Your assignment =
Make a verbatim copy of the entries below; pictures stay out.

Dataset content =
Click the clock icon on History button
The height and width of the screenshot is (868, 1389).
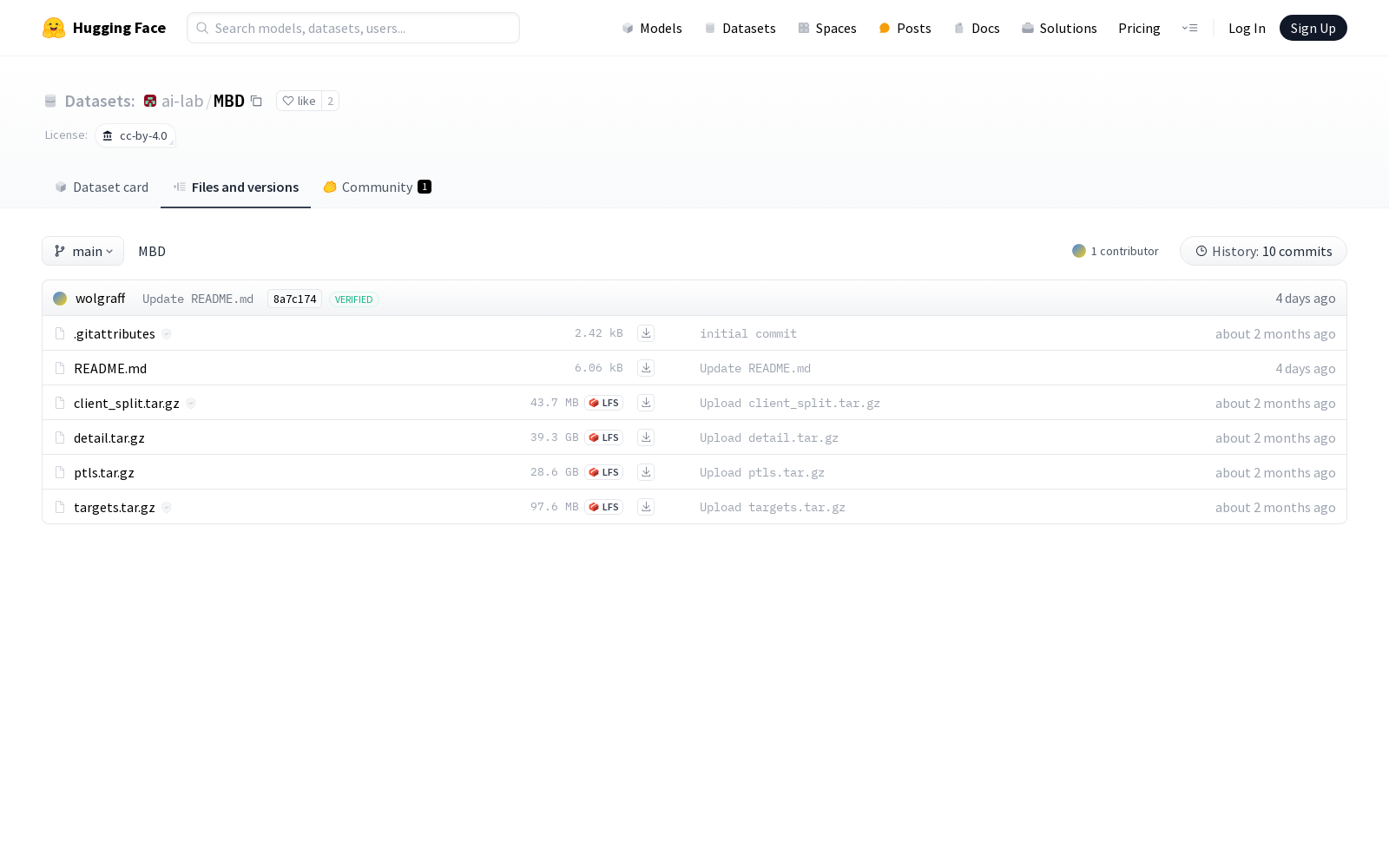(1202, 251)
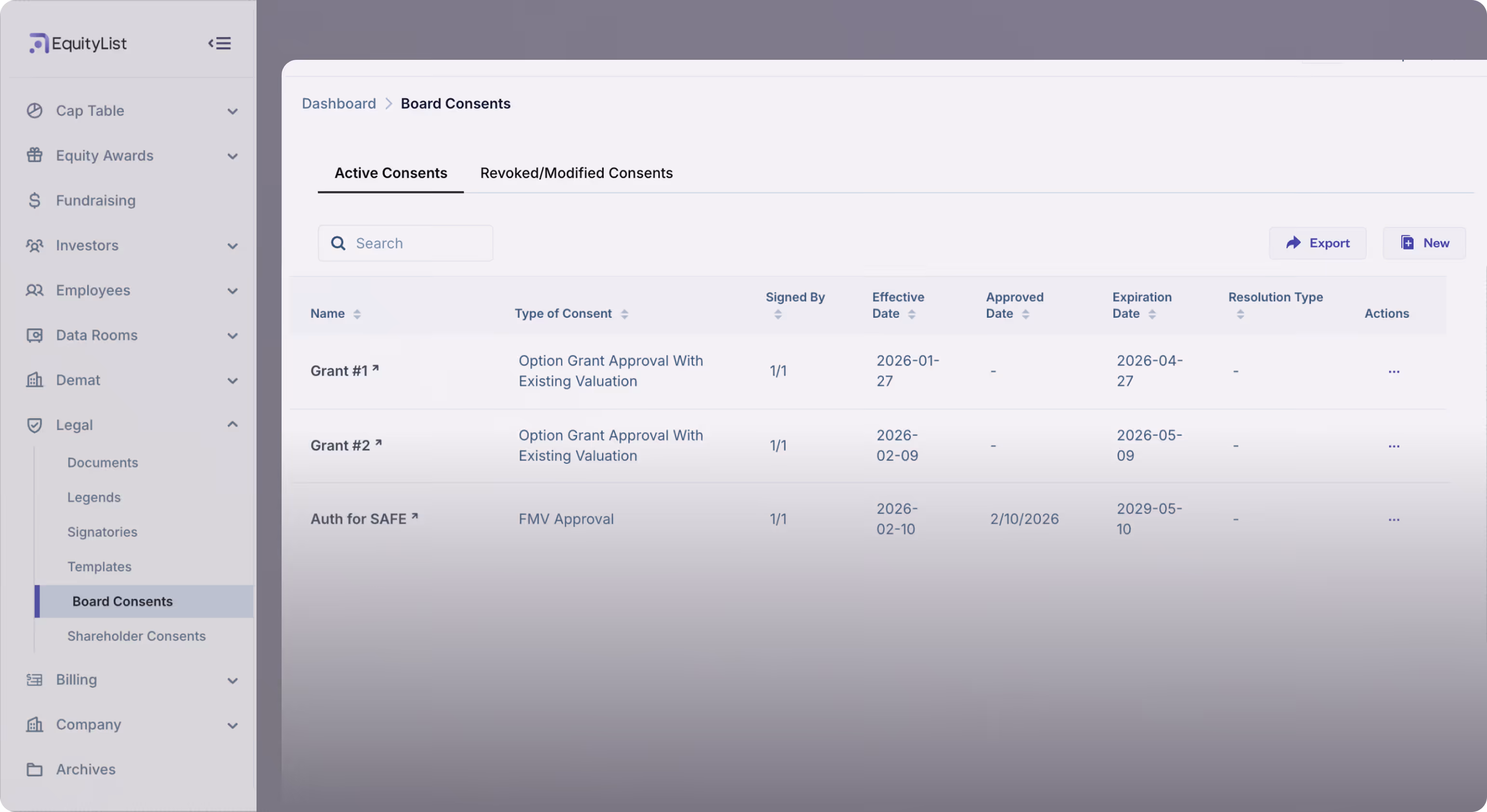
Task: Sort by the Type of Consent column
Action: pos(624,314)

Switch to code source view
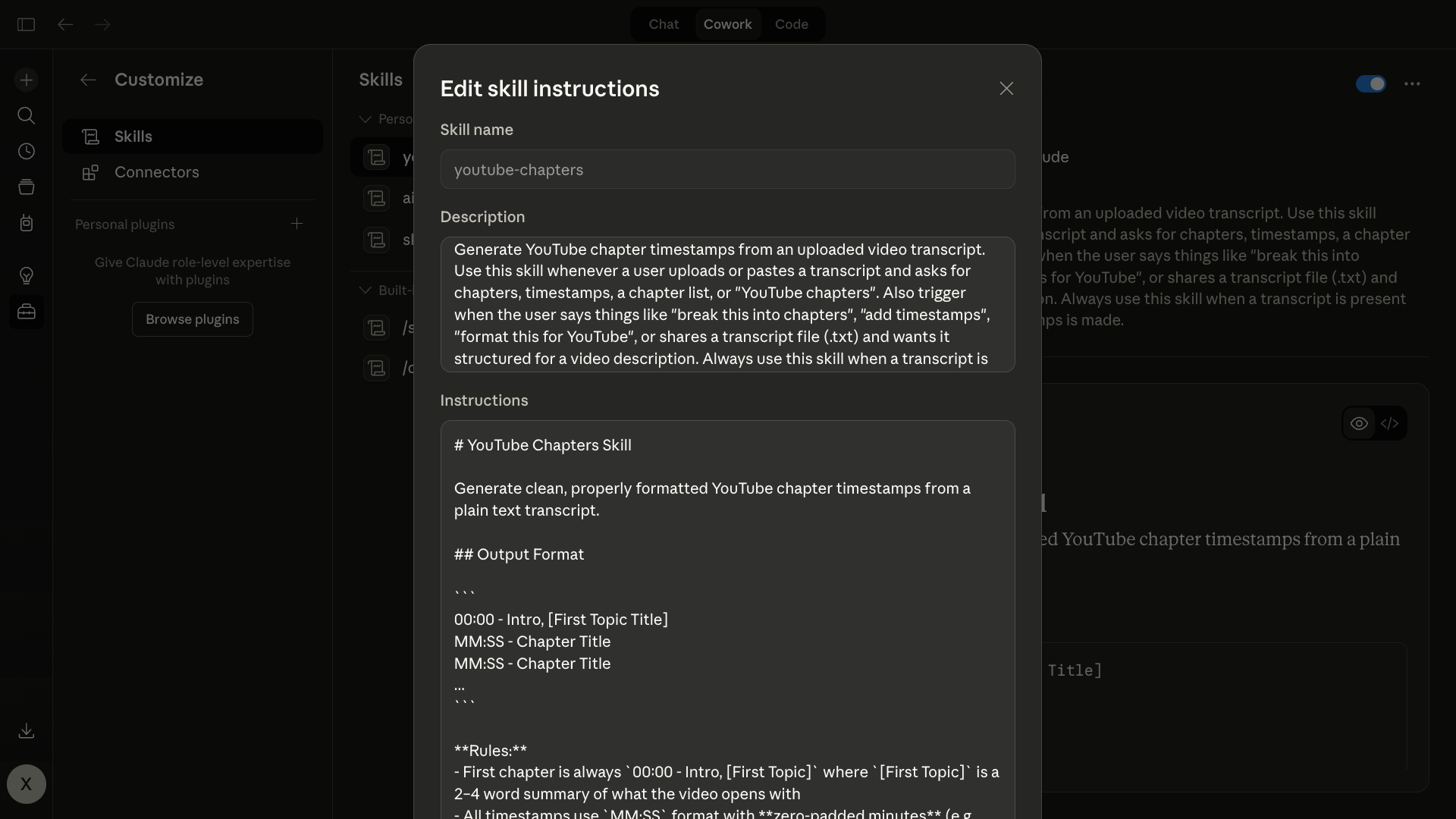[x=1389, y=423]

Output for this exercise =
Click the clock icon on History button
The height and width of the screenshot is (868, 1389).
(1202, 251)
Task: Sort by the Type of Consent column
Action: pos(624,314)

Switch to code source view
[x=1389, y=423]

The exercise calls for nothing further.